_Provided information_.
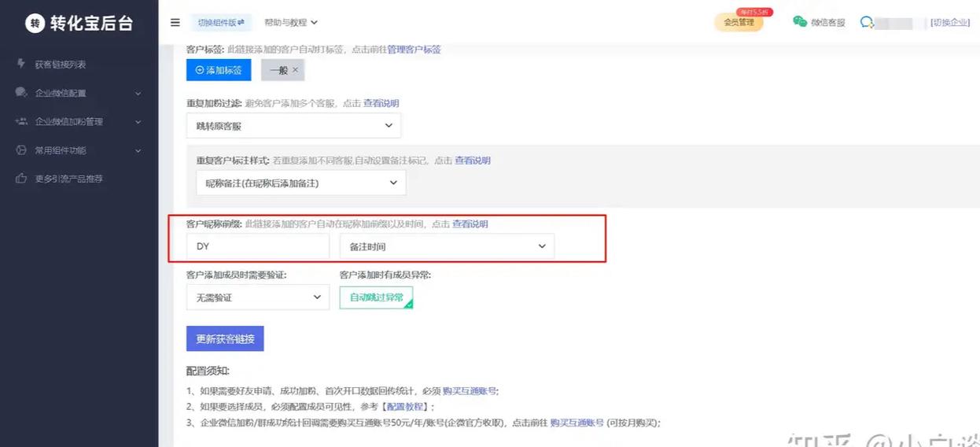
Task: Click the lightning icon beside 获客链接列表
Action: click(x=21, y=64)
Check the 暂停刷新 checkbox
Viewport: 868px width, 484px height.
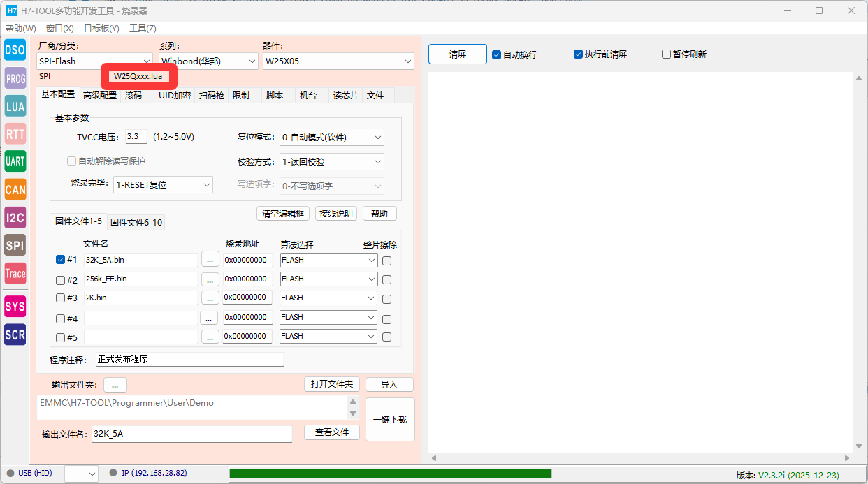[666, 54]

_Assigned task_. Where a line contains "Check the 暂停刷新 checkbox", begin there and set down exactly each line through the end of the data above, omitting any pictures.

_Solution for this exercise_.
Check the 暂停刷新 checkbox
Viewport: 868px width, 484px height.
[666, 54]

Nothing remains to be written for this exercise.